If . . . the excessive force consisted of handcuffing her in connection with an arrest, the claim would fail because it would be apparent on its face that no constitutional violation had been pleaded. In such an instance the claim would be subject to dismissal under Rule 12(b)(6) of the Federal Rules of Civil Procedure or summary judgment. It would not be necessary to make a qualified immunity analysis. If, however, the plaintiff were to amend and state the excessive force consisted of the defendant intentionally and maliciously handcuffing her so tightly that she lost circulation in both her wrists and suffered physical injury, then the qualified immunity analysis would have to be made.
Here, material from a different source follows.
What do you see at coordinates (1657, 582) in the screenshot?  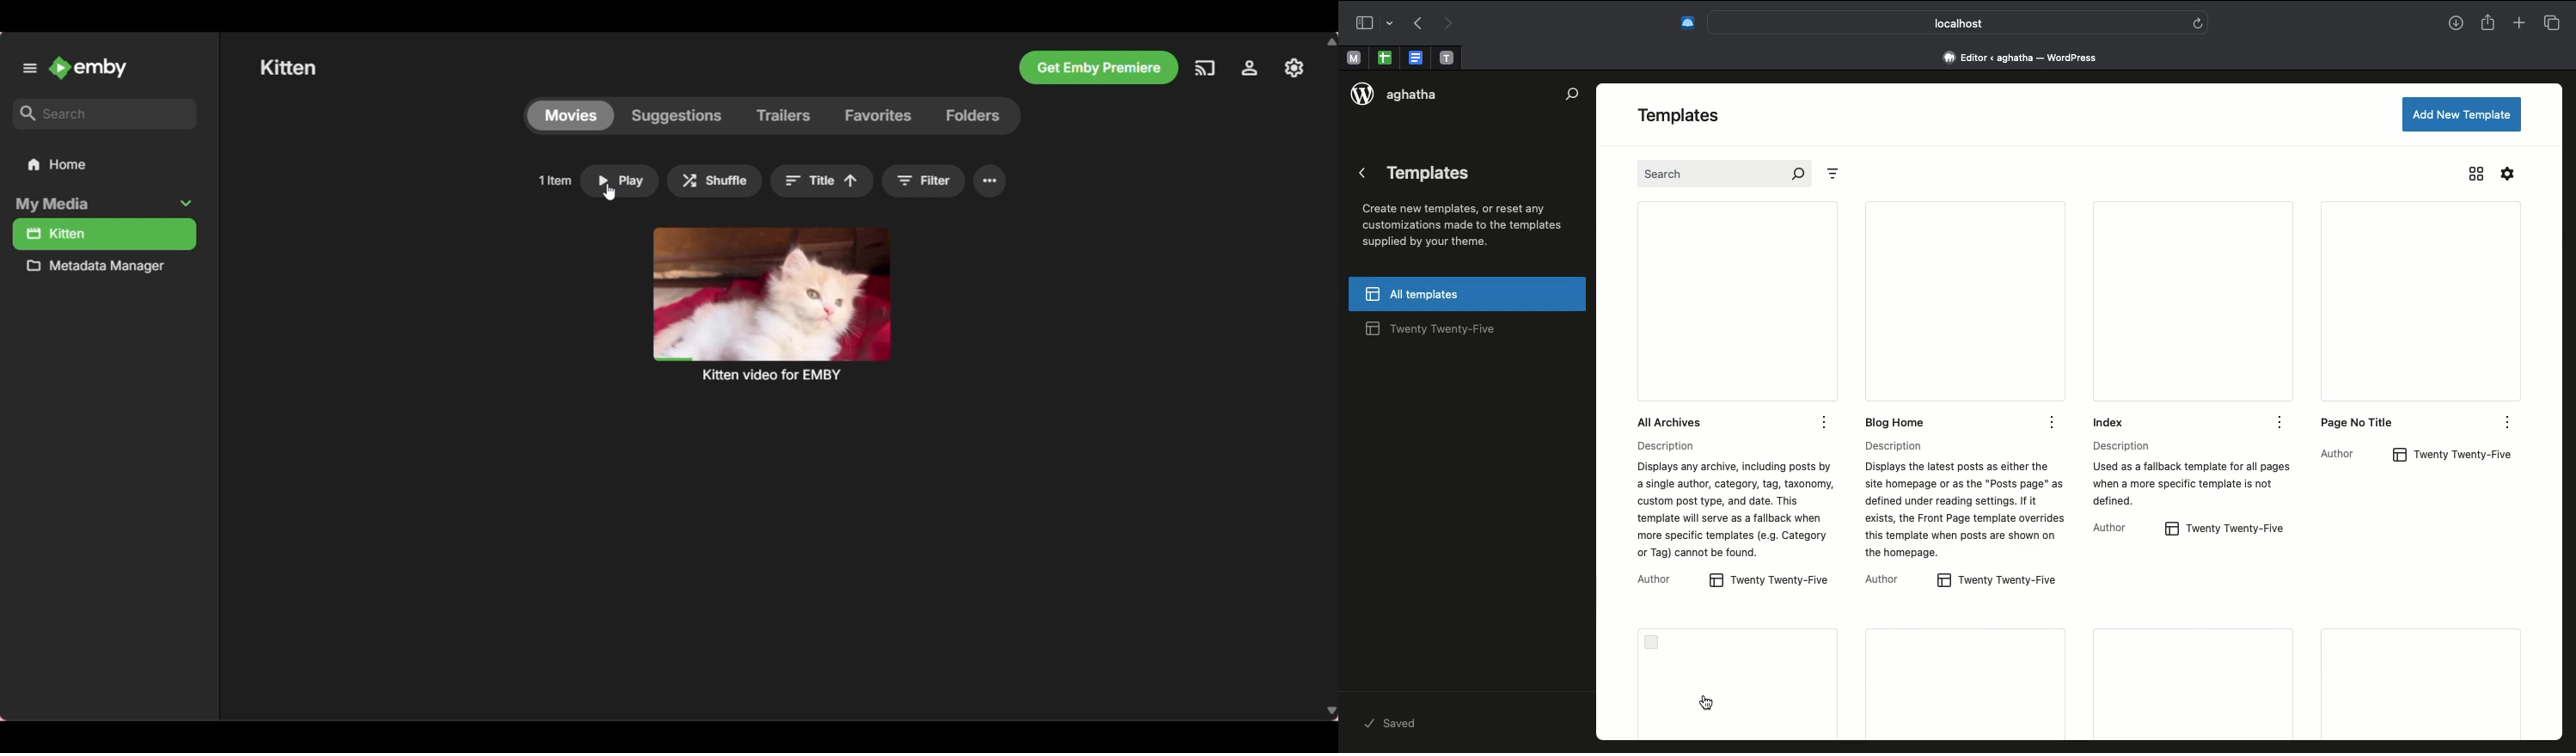 I see `Author` at bounding box center [1657, 582].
Kain, 156 F.3d at 672. We now make explicit what this court in Kain implied: when there is no allegation of physical injury, the handcuffing of an individual incident to a lawful arrest2 is insufficient as a matter of law to state a claim of excessive force under the Fourth Amendment. The threshold inquiry in a qualified immunity inquiry is whether a plaintiff has stated a valid constitutional claim. Turner v. Scott, 119 F.3d 425, 429 (6th Cir. 1997). Under the undisputed facts of this case, the answer to that inquiry is no. Accordingly, defendants Murphy and Cynkar are entitled to qualified immunity.


With respect to the state law claims, on remand the district court has the discretion to exercise supplemental jurisdiction under 28 U.S.C. § 1367 if it chooses to do so. See Valot v. Southeast Local Sch. Dist. Bd. of Educ., 107 F.3d 1220, 1230 (6th Cir. 1997). We note in passing some ambiguity in the district court's opinion with respect to defendant City of Worthington. The district court first determined that "[t]he city and the school district are . . . immune from liability on the state law claims," but went on to state that "because a reasonable jury could find the actions of Sergeant Murphy and Mr. Cynkar were not reasonable or necessary under the circumstances, Defendants Cynkar and the Worthington City School District are not entitled to summary judgment on this [corporal punishment] claim." Memorandum and Order at 23, 25. Although we assume that summary judgment has been granted to the school district, the district court will have an opportunity on remand to resolve any confusion respecting the resolution of plaintiffs' state law claims.


The district court's denial of qualified immunity to defendants Murphy and Cynkar is reversed and the cause remanded for further proceedings consistent with this opinion.



The Honorable George Caram Steeh, United States District Judge for the Eastern District of Michigan, sitting by designation.


"We review the denial of summary judgment on grounds of qualified immunity de novo because application of this doctrine is a question of law." McCloud v. Testa, 97 F.3d 1536, 1541 (6th Cir. 1996) (citing Mumford v. Zieba, 4 F.3d 429, 432 (6th Cir. 1993)).


In this case, the district court held that Jonathan's arrest was lawful; that decision is not now before us.